Exercise directions: Somewhere below is a line with "Companies with emails" and, later, a line with "ArkiDecor (137, 2481)"; repeat those two lines and all the lines between them, exactly as they are.

Data listing section start

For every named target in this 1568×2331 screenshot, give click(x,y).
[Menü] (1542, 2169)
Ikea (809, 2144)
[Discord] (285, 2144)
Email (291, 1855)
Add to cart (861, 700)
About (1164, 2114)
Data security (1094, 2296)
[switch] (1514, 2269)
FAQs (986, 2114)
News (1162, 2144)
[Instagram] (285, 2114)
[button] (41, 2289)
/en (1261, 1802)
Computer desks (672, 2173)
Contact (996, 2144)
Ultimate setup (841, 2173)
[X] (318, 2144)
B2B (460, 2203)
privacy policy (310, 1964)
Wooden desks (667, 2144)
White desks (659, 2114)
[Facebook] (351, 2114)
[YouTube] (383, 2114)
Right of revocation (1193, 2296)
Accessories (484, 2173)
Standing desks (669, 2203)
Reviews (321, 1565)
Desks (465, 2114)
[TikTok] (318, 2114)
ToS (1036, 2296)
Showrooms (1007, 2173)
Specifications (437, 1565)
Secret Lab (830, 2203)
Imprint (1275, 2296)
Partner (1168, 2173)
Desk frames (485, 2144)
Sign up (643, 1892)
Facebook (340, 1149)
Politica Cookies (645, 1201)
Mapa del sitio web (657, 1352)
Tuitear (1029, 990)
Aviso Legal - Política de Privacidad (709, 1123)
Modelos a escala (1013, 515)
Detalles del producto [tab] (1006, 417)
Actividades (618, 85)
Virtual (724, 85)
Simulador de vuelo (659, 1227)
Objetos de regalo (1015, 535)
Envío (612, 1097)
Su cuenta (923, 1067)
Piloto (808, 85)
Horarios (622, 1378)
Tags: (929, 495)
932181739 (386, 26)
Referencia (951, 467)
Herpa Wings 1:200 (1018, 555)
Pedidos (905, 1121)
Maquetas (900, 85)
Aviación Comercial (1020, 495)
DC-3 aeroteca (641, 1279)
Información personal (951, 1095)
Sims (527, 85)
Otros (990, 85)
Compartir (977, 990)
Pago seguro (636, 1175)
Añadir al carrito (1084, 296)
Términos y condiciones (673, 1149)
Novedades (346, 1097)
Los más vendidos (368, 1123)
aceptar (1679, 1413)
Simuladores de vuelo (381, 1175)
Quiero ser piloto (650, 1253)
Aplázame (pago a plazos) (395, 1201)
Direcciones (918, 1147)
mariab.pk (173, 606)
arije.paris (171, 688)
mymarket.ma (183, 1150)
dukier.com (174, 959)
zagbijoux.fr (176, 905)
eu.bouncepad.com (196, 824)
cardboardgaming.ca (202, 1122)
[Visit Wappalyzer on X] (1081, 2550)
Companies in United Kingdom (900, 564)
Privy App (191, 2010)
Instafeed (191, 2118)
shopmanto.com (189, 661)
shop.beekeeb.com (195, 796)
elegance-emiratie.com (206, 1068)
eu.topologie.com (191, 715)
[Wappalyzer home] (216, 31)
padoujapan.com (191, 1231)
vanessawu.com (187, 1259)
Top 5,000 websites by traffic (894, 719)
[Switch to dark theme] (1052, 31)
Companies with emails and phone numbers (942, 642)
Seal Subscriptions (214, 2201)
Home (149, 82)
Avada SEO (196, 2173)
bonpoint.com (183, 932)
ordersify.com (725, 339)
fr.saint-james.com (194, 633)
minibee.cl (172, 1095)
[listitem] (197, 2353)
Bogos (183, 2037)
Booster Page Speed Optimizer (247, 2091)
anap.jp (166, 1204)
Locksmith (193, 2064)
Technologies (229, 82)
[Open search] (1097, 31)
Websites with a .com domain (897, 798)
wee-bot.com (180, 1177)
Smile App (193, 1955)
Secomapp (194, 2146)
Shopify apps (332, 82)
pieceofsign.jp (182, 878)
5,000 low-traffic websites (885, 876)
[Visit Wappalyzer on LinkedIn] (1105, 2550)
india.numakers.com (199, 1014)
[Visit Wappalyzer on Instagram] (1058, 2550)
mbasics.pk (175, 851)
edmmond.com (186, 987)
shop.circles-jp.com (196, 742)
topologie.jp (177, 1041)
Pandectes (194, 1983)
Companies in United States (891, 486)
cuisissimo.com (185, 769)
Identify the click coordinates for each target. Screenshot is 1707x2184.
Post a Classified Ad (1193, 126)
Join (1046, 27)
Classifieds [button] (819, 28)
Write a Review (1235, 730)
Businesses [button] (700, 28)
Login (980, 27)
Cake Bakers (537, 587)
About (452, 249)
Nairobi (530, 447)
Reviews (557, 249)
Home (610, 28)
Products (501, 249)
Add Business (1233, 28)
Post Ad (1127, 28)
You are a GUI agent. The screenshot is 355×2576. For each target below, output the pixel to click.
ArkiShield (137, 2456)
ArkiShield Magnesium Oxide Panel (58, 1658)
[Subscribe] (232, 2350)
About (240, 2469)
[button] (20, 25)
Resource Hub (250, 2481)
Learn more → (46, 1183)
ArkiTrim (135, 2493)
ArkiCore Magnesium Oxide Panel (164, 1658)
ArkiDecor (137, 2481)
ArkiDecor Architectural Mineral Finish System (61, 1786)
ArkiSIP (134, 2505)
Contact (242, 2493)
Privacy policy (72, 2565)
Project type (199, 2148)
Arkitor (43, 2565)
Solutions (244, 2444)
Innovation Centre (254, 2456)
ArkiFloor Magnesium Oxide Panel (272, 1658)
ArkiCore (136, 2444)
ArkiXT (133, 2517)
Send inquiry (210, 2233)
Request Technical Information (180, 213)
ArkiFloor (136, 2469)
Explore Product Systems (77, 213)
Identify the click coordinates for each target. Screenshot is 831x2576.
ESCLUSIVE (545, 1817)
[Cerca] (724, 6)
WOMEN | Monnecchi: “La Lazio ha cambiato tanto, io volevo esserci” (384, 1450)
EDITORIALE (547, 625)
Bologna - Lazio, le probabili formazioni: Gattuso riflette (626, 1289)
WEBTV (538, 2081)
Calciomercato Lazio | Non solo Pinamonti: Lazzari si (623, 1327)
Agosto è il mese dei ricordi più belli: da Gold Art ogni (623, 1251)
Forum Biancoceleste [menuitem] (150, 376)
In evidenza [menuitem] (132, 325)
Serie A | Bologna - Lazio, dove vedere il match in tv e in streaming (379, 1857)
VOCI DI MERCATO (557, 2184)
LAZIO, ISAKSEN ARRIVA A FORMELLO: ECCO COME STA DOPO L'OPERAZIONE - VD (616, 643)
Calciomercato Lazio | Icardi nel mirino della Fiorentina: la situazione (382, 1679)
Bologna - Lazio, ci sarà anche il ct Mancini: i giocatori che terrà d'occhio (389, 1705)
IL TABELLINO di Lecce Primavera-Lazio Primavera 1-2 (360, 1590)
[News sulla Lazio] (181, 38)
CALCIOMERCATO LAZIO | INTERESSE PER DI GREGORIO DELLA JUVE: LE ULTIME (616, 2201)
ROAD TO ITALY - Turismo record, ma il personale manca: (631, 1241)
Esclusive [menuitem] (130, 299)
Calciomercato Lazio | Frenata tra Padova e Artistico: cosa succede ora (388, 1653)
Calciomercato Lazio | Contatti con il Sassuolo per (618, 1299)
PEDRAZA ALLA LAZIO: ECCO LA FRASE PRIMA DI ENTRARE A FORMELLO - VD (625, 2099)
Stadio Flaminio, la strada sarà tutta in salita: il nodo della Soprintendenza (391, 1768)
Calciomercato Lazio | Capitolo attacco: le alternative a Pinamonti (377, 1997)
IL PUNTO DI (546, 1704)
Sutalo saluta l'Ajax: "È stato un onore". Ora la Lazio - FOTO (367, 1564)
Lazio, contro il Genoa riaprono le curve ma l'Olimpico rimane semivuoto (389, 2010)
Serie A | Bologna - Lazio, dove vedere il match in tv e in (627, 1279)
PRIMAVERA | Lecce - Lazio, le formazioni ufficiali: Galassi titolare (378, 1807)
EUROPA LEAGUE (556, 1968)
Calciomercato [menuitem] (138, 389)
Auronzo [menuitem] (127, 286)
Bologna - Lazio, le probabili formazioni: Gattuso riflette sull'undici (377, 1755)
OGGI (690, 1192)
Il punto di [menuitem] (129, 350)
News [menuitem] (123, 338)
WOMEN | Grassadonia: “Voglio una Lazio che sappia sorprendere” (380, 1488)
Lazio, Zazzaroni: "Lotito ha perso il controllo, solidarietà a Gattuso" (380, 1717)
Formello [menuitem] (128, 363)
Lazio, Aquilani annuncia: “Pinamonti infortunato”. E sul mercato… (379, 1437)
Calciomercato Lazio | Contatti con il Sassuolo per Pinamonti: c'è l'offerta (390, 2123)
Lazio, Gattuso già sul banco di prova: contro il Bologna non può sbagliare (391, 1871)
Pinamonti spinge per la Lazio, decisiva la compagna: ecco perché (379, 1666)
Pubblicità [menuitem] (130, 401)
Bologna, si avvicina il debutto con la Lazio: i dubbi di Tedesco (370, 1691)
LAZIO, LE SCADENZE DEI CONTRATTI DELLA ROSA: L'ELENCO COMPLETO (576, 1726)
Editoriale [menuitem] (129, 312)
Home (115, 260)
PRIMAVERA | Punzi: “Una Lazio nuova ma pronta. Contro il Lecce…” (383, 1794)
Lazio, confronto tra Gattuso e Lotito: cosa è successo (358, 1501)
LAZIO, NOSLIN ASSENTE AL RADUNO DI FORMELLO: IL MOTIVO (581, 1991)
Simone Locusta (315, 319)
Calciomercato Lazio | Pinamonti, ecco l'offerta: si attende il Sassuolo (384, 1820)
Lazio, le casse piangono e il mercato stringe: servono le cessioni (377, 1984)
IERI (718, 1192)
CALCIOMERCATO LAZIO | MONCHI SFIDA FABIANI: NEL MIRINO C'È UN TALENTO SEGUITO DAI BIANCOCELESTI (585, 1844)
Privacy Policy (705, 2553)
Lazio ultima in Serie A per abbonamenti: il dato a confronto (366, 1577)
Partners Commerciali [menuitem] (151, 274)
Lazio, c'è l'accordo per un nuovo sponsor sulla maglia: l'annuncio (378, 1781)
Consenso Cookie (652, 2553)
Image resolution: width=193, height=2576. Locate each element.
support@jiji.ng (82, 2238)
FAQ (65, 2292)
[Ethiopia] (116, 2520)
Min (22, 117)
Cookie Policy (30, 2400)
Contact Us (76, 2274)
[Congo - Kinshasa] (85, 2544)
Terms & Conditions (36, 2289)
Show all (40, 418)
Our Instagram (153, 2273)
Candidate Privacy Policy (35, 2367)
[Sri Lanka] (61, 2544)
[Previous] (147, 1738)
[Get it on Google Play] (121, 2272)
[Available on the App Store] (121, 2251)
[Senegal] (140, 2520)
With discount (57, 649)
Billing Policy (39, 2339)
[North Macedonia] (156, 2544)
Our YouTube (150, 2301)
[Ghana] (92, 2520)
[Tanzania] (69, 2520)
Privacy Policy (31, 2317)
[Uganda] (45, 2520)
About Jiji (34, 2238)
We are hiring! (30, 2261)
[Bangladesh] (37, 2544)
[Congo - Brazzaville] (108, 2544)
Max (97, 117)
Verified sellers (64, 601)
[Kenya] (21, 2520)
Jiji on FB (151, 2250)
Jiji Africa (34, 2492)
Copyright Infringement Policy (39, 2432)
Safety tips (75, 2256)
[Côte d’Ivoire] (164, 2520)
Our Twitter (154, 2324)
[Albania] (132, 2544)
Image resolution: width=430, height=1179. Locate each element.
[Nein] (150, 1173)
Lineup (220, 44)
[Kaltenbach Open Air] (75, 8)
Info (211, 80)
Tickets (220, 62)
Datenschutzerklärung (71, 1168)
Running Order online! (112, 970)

Data listing section end

Finished exercise:
Companies with emails and phone numbers (942, 642)
Seal Subscriptions (214, 2201)
Home (149, 82)
Avada SEO (196, 2173)
bonpoint.com (183, 932)
ordersify.com (725, 339)
fr.saint-james.com (194, 633)
minibee.cl (172, 1095)
[listitem] (197, 2353)
Bogos (183, 2037)
Booster Page Speed Optimizer (247, 2091)
anap.jp (166, 1204)
Locksmith (193, 2064)
Technologies (229, 82)
[Open search] (1097, 31)
Websites with a .com domain (897, 798)
wee-bot.com (180, 1177)
Smile App (193, 1955)
Secomapp (194, 2146)
Shopify apps (332, 82)
pieceofsign.jp (182, 878)
5,000 low-traffic websites (885, 876)
[Visit Wappalyzer on LinkedIn] (1105, 2550)
india.numakers.com (199, 1014)
[Visit Wappalyzer on Instagram] (1058, 2550)
mbasics.pk (175, 851)
edmmond.com (186, 987)
shop.circles-jp.com (196, 742)
topologie.jp (177, 1041)
Pandectes (194, 1983)
Companies in United States (891, 486)
cuisissimo.com (185, 769)
Identify the click coordinates for each target. Screenshot is 1707x2184.
Post a Classified Ad (1193, 126)
Join (1046, 27)
Classifieds [button] (819, 28)
Write a Review (1235, 730)
Businesses [button] (700, 28)
Login (980, 27)
Cake Bakers (537, 587)
About (452, 249)
Nairobi (530, 447)
Reviews (557, 249)
Home (610, 28)
Products (501, 249)
Add Business (1233, 28)
Post Ad (1127, 28)
You are a GUI agent. The screenshot is 355×2576. For each target below, output the pixel to click.
ArkiShield (137, 2456)
ArkiShield Magnesium Oxide Panel (58, 1658)
[Subscribe] (232, 2350)
About (240, 2469)
[button] (20, 25)
Resource Hub (250, 2481)
Learn more → (46, 1183)
ArkiTrim (135, 2493)
ArkiCore Magnesium Oxide Panel (164, 1658)
ArkiDecor (137, 2481)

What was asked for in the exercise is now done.